The overall aim of the CIK project is to produce a transferable toolkit of counter-narratives to Islamophobia, building on an assessment of the range and content of counter-narratives to Muslim hatred and hostility in eight national case study contexts and their application, operation and impact on prevailing narratives of hate and hostility. These eight case studies are France, Germany, the UK, Belgium, Hungary, the Czech Republic, Portugal and Greece.

The CIK project is divided into four principal workstreams. Workstream one will categorise prevailing current narratives of Muslim hatred, identify their key elements and interlocking contextual environments employing the Domination Hate Model of Intercultural Relations (Ameli and Merali, 2015) Categorising Prevailing Narratives of Muslim Hatred will describe and explain the discursive content and forms that Muslim hatred takes. This categorisation will be based on a review of the literature and available data relating to Muslim hatred and identification of prevailing narratives in political and media discourse, and more widely in social media contexts. A research report on each national case study will be produced at the end of workstream one.

Workstream two will begin in June 2017 and will categorise current counter-narratives to Muslim hatred and assess their changing dynamics and context. Compiling and Evaluating Counter-Narratives to Muslim Hatred in each of the eight national case studies in the CIK project will produce a categorical account of counter-narratives to Muslim hatred deployed in political and media discourse, and more widely in social media contexts, together with other official and non-official sources for each national case study.

As of January 2018, the CIK project will produce a transferable EU toolkit of best practice in the use of counter-narratives to Muslim hatred and specific key messages for the member states analysed in this project. Cross-national learning will inform the development of a toolkit of counter-narratives for use across EU member states, and elsewhere, and additionally a summary of Key Action Messages and National Messages will be produced during Workstream three.
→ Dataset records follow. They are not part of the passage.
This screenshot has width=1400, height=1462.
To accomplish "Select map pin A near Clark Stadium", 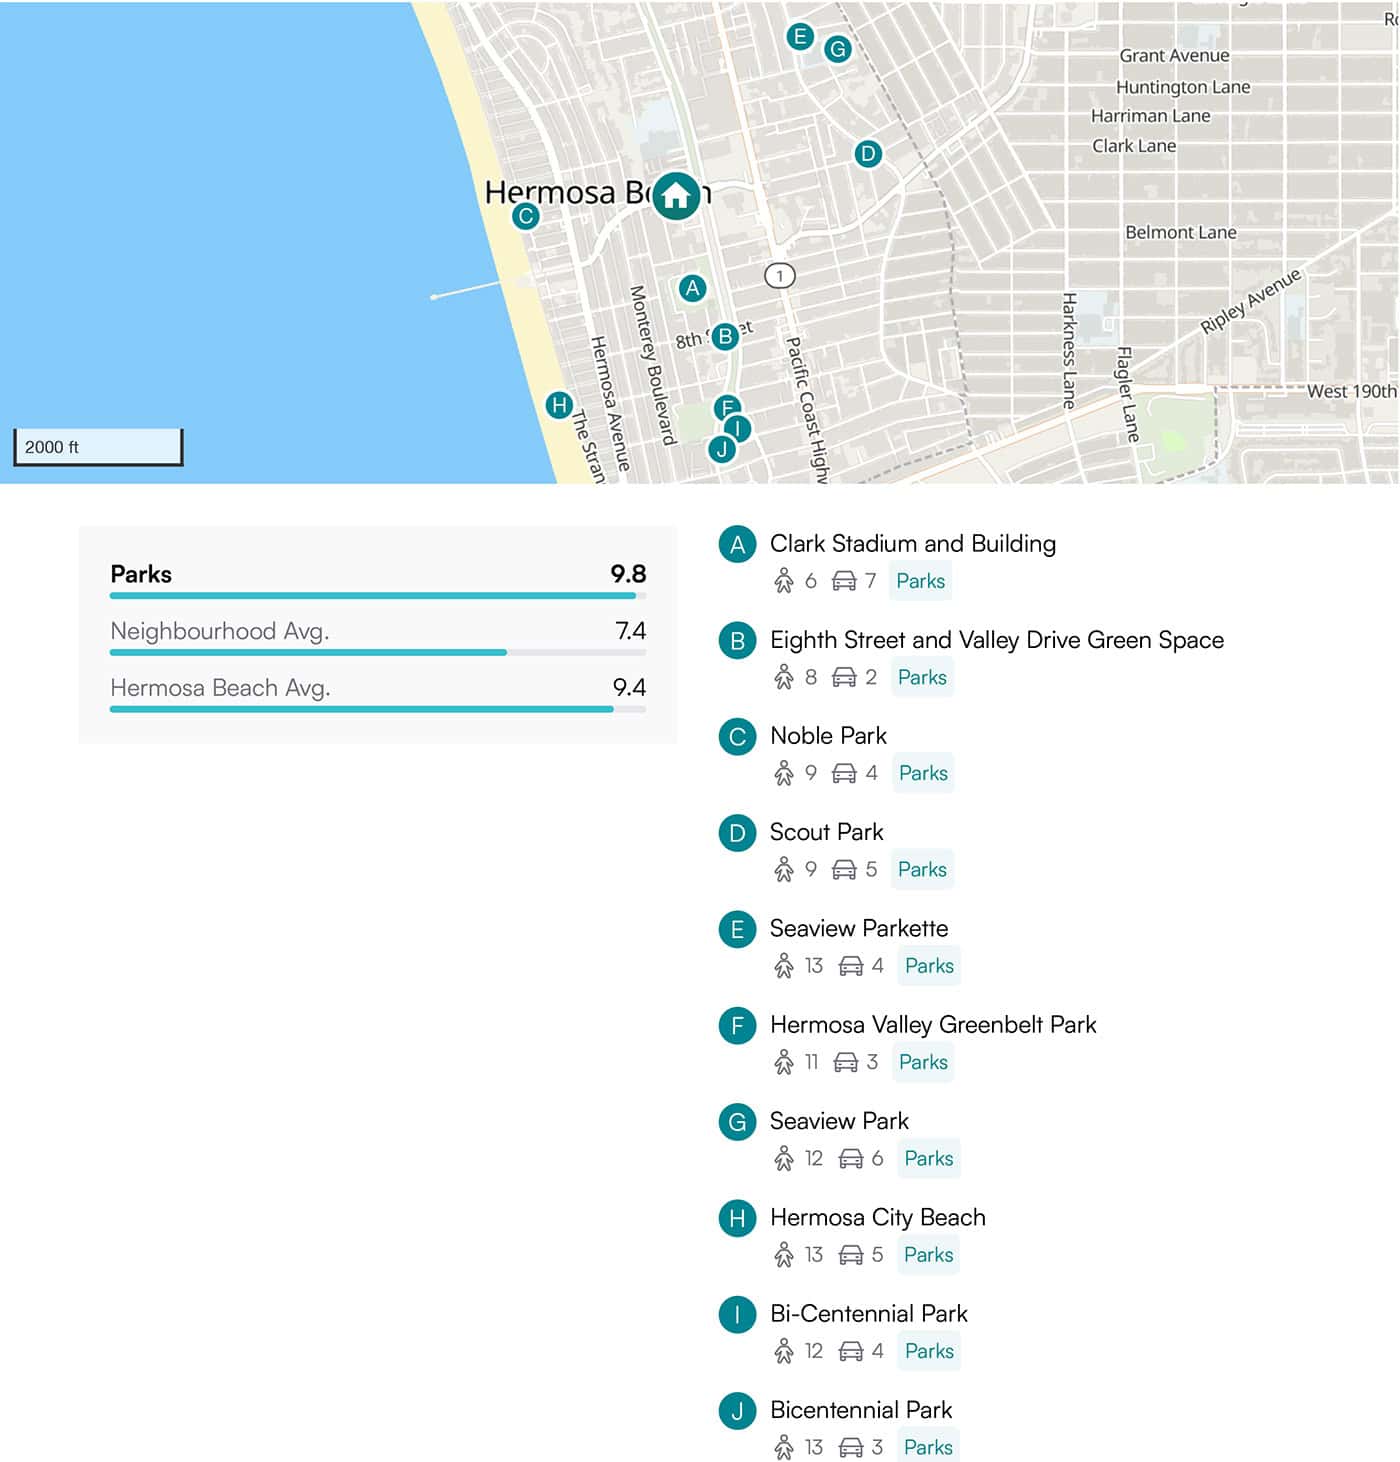I will coord(692,289).
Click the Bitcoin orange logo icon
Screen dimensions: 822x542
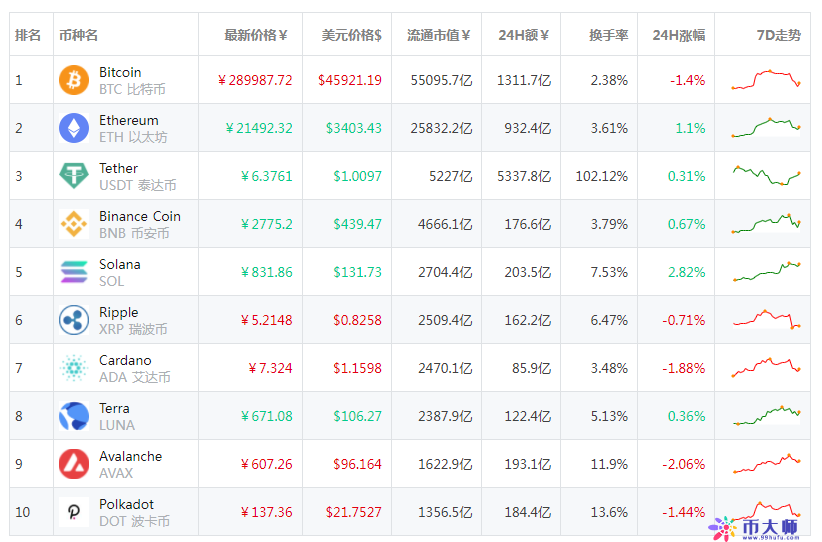(74, 80)
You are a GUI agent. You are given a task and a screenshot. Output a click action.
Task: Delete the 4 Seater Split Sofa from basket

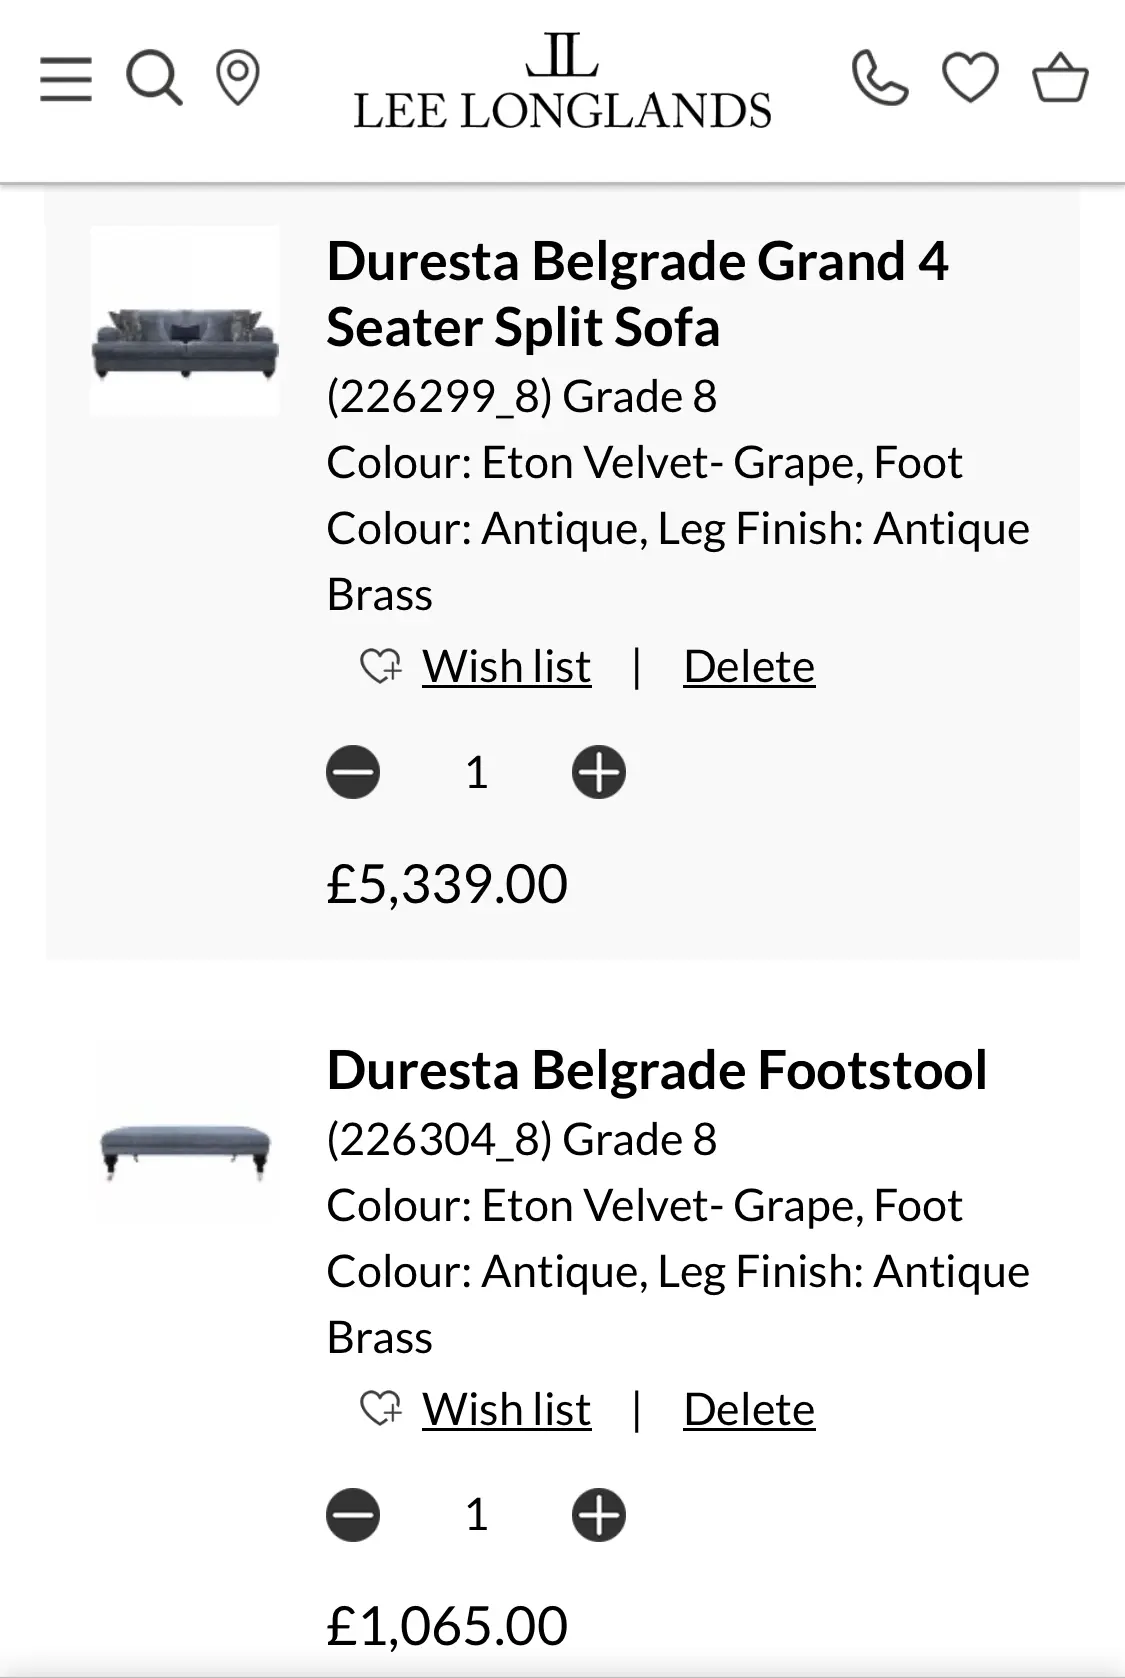[x=749, y=667]
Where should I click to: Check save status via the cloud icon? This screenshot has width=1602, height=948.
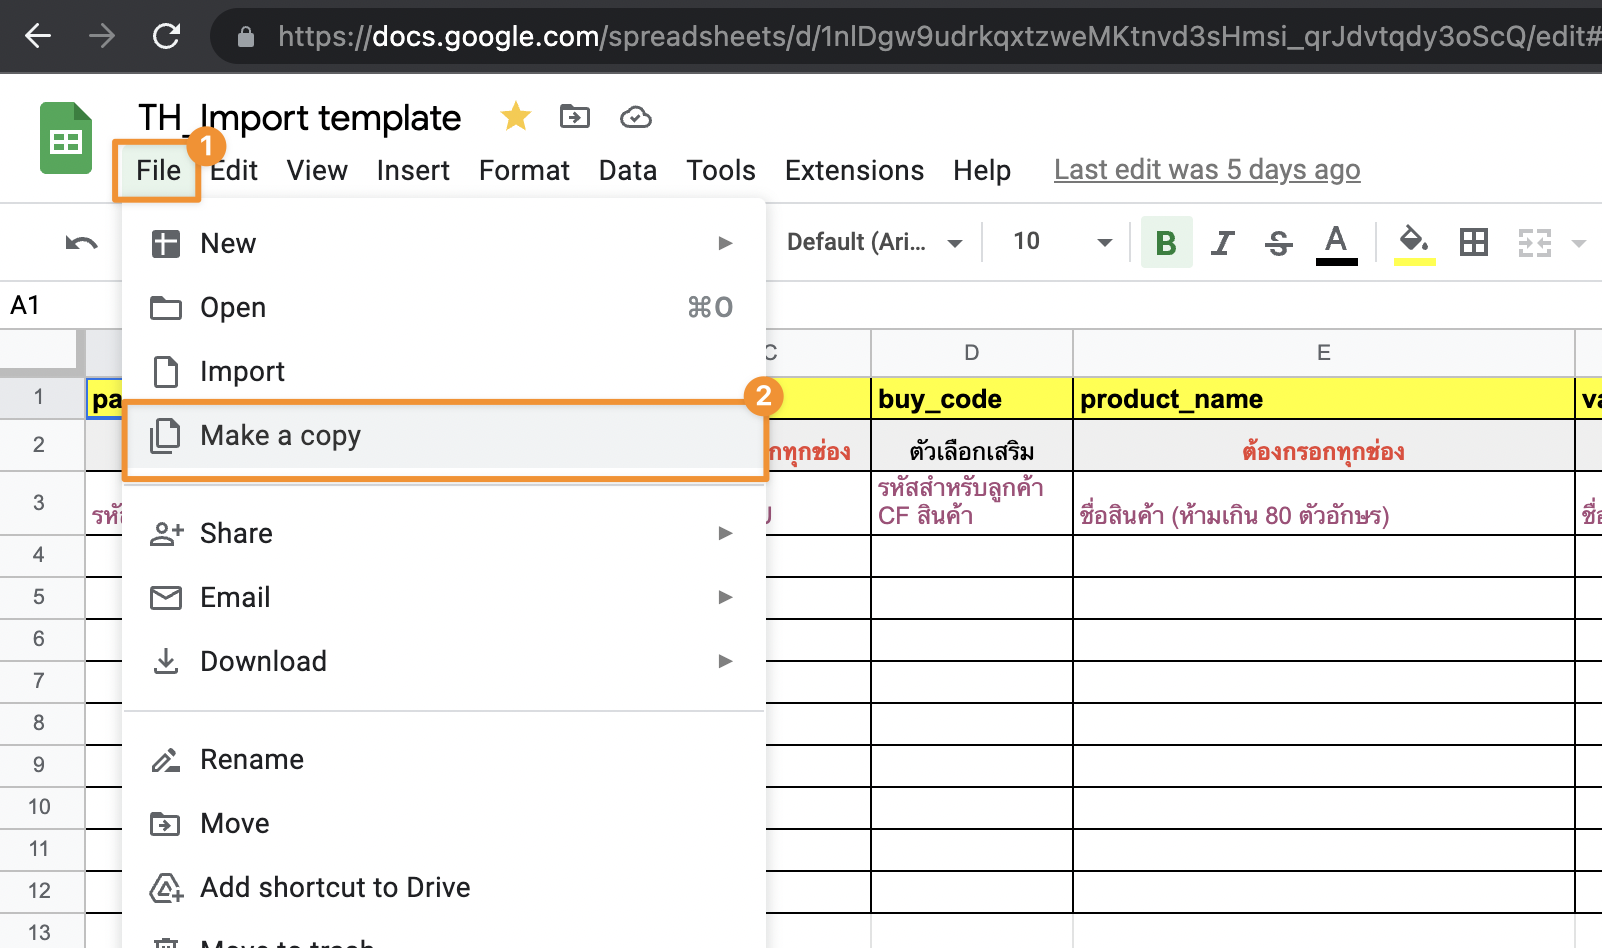click(637, 117)
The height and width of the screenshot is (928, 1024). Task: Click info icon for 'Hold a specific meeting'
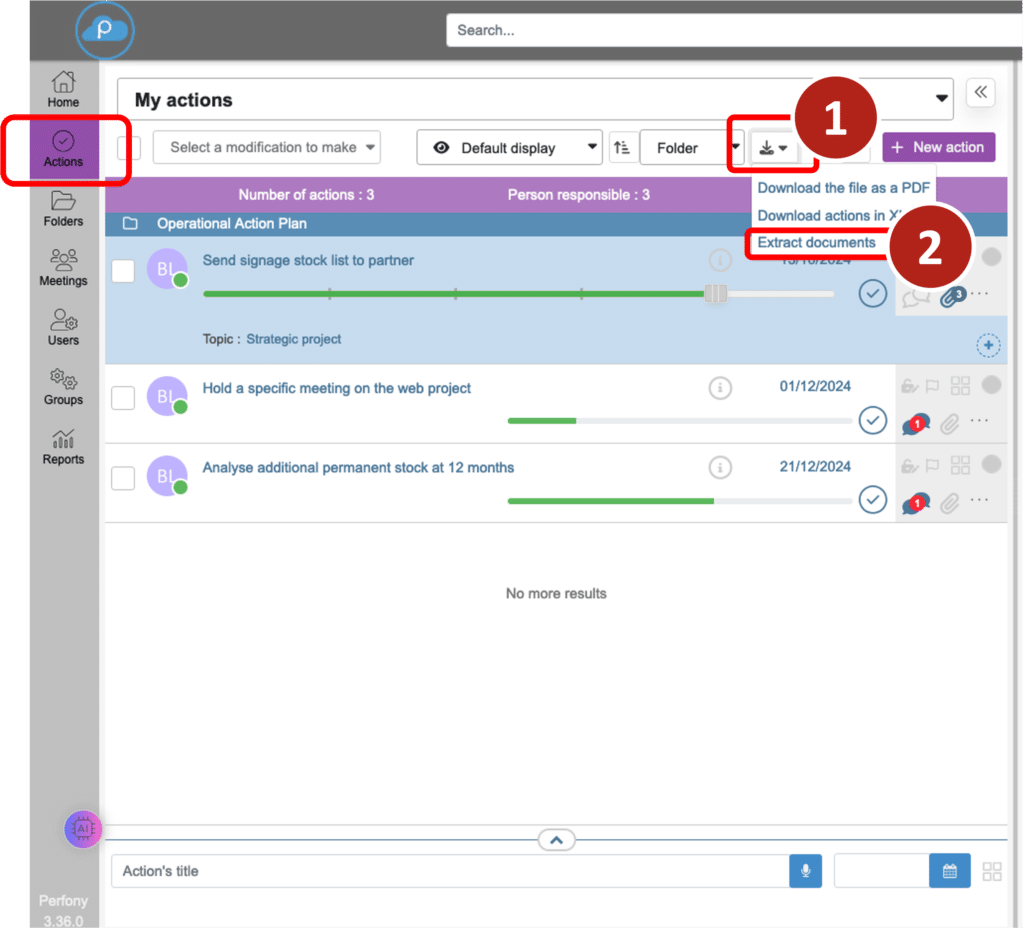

Finally, from June 2018 the CIK project will be focused on dissemination of the key messages, findings and counter-Islamophobia toolkit to policy makers, professionals and practitioners both across the European Union and to regional audiences using a range of mediums and activities such as via local and international conferences, and the production of academic journal articles and a monograph.

It is expected that the production of the EU Toolkit, Key Action and Workstream messages, reports and digital outputs will provide an important resource for the development of best practice in countering Muslim hatred for policy makers, professionals and practitioners both across the EU and amongst member state/regional audiences. Systematically identifying, categorising and assessing the range of such narratives and their impact and influence will provide a robust comprehensive evidence base to inform action and intervention.

 

References:

AMELI, S. R. & MERALI, A. 2015. Environment of Hate: The New Normal for Muslims in the UK, London, Islamic Human Rights Commission.

BAYRAKLI, E. & HAFEZ, F. (eds.) 2016. European Islamophobia Report 2015, Istanbul: SETA.

BAYRAKLI, E. & HAFEZ, F. (eds.) 2017. European Islamophobia Report 2016, Istanbul: SETA.

ECRI 2016. Annual Report on ECRI’s Activities. Strasbourg: European Commission against Racism and Intolerance.

SETA, D. 2016. Forgotten Women: The Impact of Islamophobia on Muslim Women. Brussels: ENAR (European Network Against Racism).

SIAN, K., LAW, I. & SAYYID, S. 2013. Racism, Governance and Public Policy: Beyond Human Rights, Abingdon, Routledge.